▶ TEXT SECTION
┌──

The current health policy fad is “value-based payment” — blaming high health care cost on fee-for-service and overutilization of care and instead, offering upfront payment per member, or capitation, as an incentive to reduce utilization and control costs.
This analysis is contradicted by Hawaii’s experience. Hawaii’s Prepaid Health Care Act has included an employer mandate since 1974, with the broadest coverage of the population, richest commercial insurance benefits, lowest patient cost-sharing, and among the lowest insurance premiums in the country. And we had the lowest per-capita Medicare spending in 2009, when everyone was paid with fee-for-service.
But since widespread imposition of “value-based payment,” encouraged by the Affordable Care Act and aggressively implemented by HMSA and MedQUEST, health insurance premiums have more than doubled. By 2019 our per-capita Medicare spending had climbed from lowest up to 9th-lowest and rising. And many Hawaii doctors are quitting practice or exiting the state, leaving a severe and worsening doctor shortage and worsening access to care.
Capitation requires defined “members” to enable payment per-member, whether the payee is a health plan, such as a Medicare Advantage (MA) or Medicaid managed care plan, or an organized group of doctors or doctors and hospitals paid as an Accountable Care Organization (ACO). In any case, the performance of a capitated plan depends heavily on which “members” it captures.
Many studies claim to show that MA plans and ACOs can reduce Medicare spending and demonstrate improved quality measures. BUT, the savings for Medicare are quite small, and if the administrative costs for the MA plan or ACO are included, capitation always costs more than fee-for-service.
And very few studies account for the ability of capitated plans to capture healthier “members” and avoid or eject sicker, more expensive ones. If the pool of “members” in a plan or ACO is healthier than average, then of course cost will be lower and quality measures will be higher because the members were healthier to begin with, without any improvement in care.
Upfront payment with capitation introduces perverse incentives to capture the healthy and avoid the sick; to up-code to game the risk adjustment formula; and to skimp on care, necessary and unnecessary alike. And capitation of health plans creates major opportunities for profiteering, fraud and abuse in health care.

└──

▶ WHAT IS EXPECTED
Continue the piece on capitation and value-based payment in Hawaii, starting after its last sentence.

▶ GIVEN DATA
┌──

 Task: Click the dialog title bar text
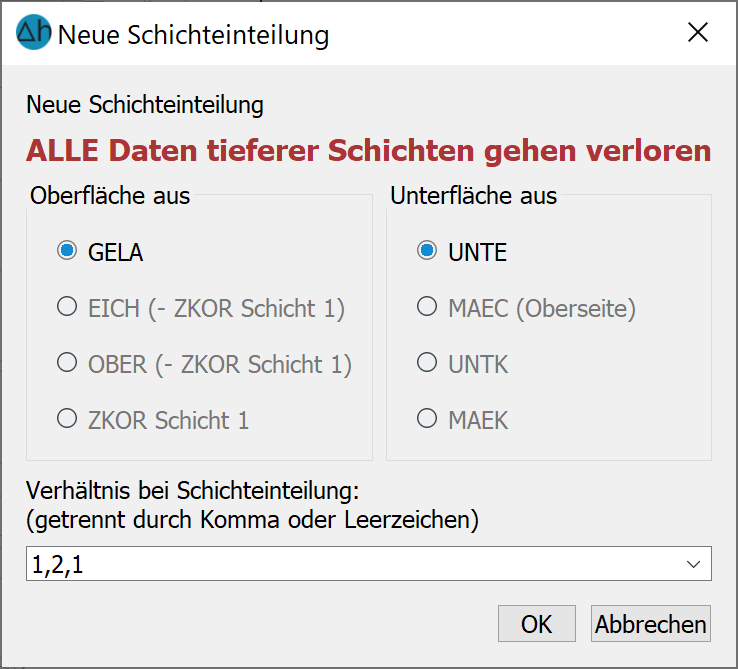(x=193, y=35)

└──

▶ WRITTEN ANSWER
The poster child for these problems with “value-based payment” is Medicare Advantage. The Medicare Payment Advisory Commission has concluded that MA plans are overpaid by 22% compared to if the same beneficiaries were in traditional fee-for-service Medicare. Studies show MA plans do capture healthier-than-average members and up-code, often to the point of fraud, and they skimp on care, including denial of necessary care.
MA is the most profitable line of business for health insurance companies, far outstripping commercial insurance. It is rapidly draining the Medicare trust fund, threatening insolvency in less than a decade.
MA plans often restrict beneficiary choice with narrow and “ghost” networks of doctors not actually available to plan members. Doctors complain of excessive time wasted on prior authorizations. And worse, when for-profit insurance companies and private equity firms buy up physician practices and secure “value-based” government contracts with Medicare and Medicaid, they then seek return on investment by pressuring doctors to compromise patient care to serve their corporate owner’s financial goals, driving an epidemic of “moral injury” and burnout.
“Value-based payment” carries much higher administrative costs than fee-for-service, so capitated plans can be profitable only by gaming the payment formula to be overpaid and/or by denying care. This is no way to achieve real value in health care.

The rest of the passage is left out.